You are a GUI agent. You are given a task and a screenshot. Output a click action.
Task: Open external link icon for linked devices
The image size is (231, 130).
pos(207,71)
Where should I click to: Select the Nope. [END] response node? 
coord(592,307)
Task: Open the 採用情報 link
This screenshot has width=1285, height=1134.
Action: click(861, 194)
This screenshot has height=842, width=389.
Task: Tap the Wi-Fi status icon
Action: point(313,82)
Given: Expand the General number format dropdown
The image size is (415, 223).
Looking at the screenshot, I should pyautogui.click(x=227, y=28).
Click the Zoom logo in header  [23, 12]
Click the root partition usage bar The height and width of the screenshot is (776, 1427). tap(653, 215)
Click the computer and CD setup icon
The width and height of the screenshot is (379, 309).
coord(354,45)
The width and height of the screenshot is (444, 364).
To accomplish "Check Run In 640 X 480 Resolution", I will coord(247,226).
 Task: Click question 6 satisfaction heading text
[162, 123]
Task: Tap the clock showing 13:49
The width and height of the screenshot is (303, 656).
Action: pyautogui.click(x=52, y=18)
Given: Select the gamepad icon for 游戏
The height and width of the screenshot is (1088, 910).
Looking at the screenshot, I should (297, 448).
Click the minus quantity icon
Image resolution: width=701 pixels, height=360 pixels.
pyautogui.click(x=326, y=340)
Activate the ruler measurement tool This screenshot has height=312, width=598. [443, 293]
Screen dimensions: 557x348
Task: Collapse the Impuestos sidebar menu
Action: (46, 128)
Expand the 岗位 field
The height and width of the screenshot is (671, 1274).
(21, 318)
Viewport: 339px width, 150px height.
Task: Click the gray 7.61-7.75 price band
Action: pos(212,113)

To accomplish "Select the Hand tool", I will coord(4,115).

• _ABOUT THIS EXERCISE_: From the material above, set down exactly the lines starting at the one with "The width and height of the screenshot is (379, 309)." and ending at the one with "Expand the 岗位 field", end lines included.

• _SOLUTION_:
The width and height of the screenshot is (379, 309).
coord(354,45)
The width and height of the screenshot is (444, 364).
To accomplish "Check Run In 640 X 480 Resolution", I will coord(247,226).
 Task: Click question 6 satisfaction heading text
[162, 123]
Task: Tap the clock showing 13:49
The width and height of the screenshot is (303, 656).
Action: pyautogui.click(x=52, y=18)
Given: Select the gamepad icon for 游戏
The height and width of the screenshot is (1088, 910).
Looking at the screenshot, I should (297, 448).
Click the minus quantity icon
Image resolution: width=701 pixels, height=360 pixels.
pyautogui.click(x=326, y=340)
Activate the ruler measurement tool This screenshot has height=312, width=598. [443, 293]
Screen dimensions: 557x348
Task: Collapse the Impuestos sidebar menu
Action: (46, 128)
Expand the 岗位 field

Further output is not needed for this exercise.